# [Exercise passage]
Canaloplasty from Ellex:
iTrack Laser This procedure uses the iTrack 250A Canaloplasty Microcatheter to facilitate 360 degree catheterization and viscodilation of Schlemm’s canal and placement of a tensioning suture to enlarge the canal. The prolene suture is tied tightly to keep the canal open. The disadvantages of the technique are that it is technically challenging and there is a risk of perforating Descemet’s membrane.

 

 

Endolaser Cyclophotocoagulation from Endo Optiks:
E2 Laser ECP utilizes an 810 nm diode laser to decrease aqueous production by precisely and selectively ablating the pigmented ciliary epithelium under direct visualization with a 23 gauge video endoscope. The procedure usually involves a 270 to 360 degree treatment of the ciliary processes at the time of cataract surgery. There is an increased risk of CME owing to the associated inflammation, but this complication is rare as is hypotony, which often occurs after transscleral cyclophotocoagulation (TCP).

SOLX Gold Shunt from SOLX:
SOLX Gold Shunt This is another supraciliary device used to increase uveoscleral outflow. The 24-karat gold shunt is composed of two leaflets joined vertically. It contains nine channels connecting the anterior and posterior openings, measures 5.2 mm long and 2.4-3.2 mm wide, and has a thickness of less than 0.1 mm. It is inserted through an external scleral incision so the anterior portion of the shunt lies in the anterior chamber, the body resides intrascleral, and the posterior portion is in the suprachoroidal space.

Ab interno MIGS:

iStent Trabecular Micro-Bypass Stent from Glaukos:
iStent This minishunt is a small transtrabecular titanium stent that drains aqueous fluid into Schlemm’s canal. The device is implanted under direct visualization with a gonioprism at the conclusion of cataract surgery in patients with mild to moderate open angle glaucoma. However, some surgeons advocate inserting two devices to create a larger IOP reduction.

Hydrus Microstent from Ivantis:
Hydrus This stent is an intracanalicular scaffold that dilates Schlemm’s canal for several clock hours in the nasal quadrant. It is 8 mm long and composed of an elastic biocompatible alloy called nitinol. The device is designed with a pointed tip, snorkel tail, fenestrated windows on the anterior surface, and is open on the posterior surface to increase aqueous outflow through the canal. Similar to the iStent, it is placed using a gonioscopy lens under direct visualization through a small corneal incision.

Stored records
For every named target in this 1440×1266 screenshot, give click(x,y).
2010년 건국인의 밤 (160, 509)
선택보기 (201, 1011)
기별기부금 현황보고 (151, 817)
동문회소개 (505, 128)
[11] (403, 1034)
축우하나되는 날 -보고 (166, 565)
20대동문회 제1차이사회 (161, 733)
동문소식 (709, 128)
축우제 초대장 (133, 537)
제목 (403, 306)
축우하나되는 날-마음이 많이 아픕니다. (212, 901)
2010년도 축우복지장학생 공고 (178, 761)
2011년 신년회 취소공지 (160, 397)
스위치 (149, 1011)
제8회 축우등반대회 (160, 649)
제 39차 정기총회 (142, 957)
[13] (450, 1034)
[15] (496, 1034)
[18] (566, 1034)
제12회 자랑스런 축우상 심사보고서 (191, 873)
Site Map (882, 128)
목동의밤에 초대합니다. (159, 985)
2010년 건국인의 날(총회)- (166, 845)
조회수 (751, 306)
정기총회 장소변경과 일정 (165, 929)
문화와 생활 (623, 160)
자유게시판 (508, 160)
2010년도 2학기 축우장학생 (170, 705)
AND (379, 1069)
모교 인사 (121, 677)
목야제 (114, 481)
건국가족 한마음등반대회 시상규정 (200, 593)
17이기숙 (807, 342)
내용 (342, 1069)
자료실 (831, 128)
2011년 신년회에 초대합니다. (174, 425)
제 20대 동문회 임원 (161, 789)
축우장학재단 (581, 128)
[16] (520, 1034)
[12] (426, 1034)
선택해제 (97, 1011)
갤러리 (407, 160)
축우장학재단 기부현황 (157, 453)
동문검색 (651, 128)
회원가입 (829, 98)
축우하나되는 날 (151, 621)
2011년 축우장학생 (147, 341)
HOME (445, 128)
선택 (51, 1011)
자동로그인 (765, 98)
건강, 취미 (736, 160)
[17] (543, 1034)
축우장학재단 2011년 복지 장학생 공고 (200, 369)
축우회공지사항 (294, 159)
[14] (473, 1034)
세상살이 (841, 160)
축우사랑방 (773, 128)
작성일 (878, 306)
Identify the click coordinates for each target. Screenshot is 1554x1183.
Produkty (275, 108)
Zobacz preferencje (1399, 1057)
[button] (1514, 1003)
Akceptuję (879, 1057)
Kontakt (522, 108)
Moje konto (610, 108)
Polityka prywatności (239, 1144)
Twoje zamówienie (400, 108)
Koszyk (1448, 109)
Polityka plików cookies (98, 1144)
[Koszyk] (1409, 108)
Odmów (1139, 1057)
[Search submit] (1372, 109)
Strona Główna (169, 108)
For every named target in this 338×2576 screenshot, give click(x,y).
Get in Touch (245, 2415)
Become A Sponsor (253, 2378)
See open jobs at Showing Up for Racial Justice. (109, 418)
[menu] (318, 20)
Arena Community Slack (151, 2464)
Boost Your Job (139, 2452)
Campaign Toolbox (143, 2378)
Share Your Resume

# [Actions to take]
a. According to the glaucoma device text, what metal is the SOLX Gold Shunt made of?
b. Extend the glaucoma device text from its last sentence.

# [Results of the tasks]
a. 24-karat gold.

b.
CyPass Micro-Stent from Transcend Medical:
Cy-Pass Micro-Stent This small, fenestrated, polyamide stent is inserted with a guide wire in a supraciliary location to improve uveoscleral outflow by essentially creating a controlled cyclodialysis. The device is 6.35 mm long and 0.51 mm in diameter. Like the aforementioned devices, it is introduced through a clear corneal incision and can be used in combination with cataract surgery.

 

 

Trabectome from NeoMedix:
Trabectome This is a thermal cautery unit used to ablate a 2- to 4-clock hour portion of trabecular meshwork and Schlemm’s canal under direct visualization with a gonioprism. The device contains irrigation and aspiration functions as well as a protective footplate. It is utilized through a clear corneal incision and can be combined with cataract surgery. The major advantages of this procedure are that it is less traumatic and safer than trabeculectomy surgery. Another benefit is that it is faster and easier to perform.

 

 

The varied array of MIGS techniques offers surgeons many new options to customize glaucoma management on an individual basis for each patient. I am delighted that these new procedures have expanded our treatment armamentarium with safer alternatives.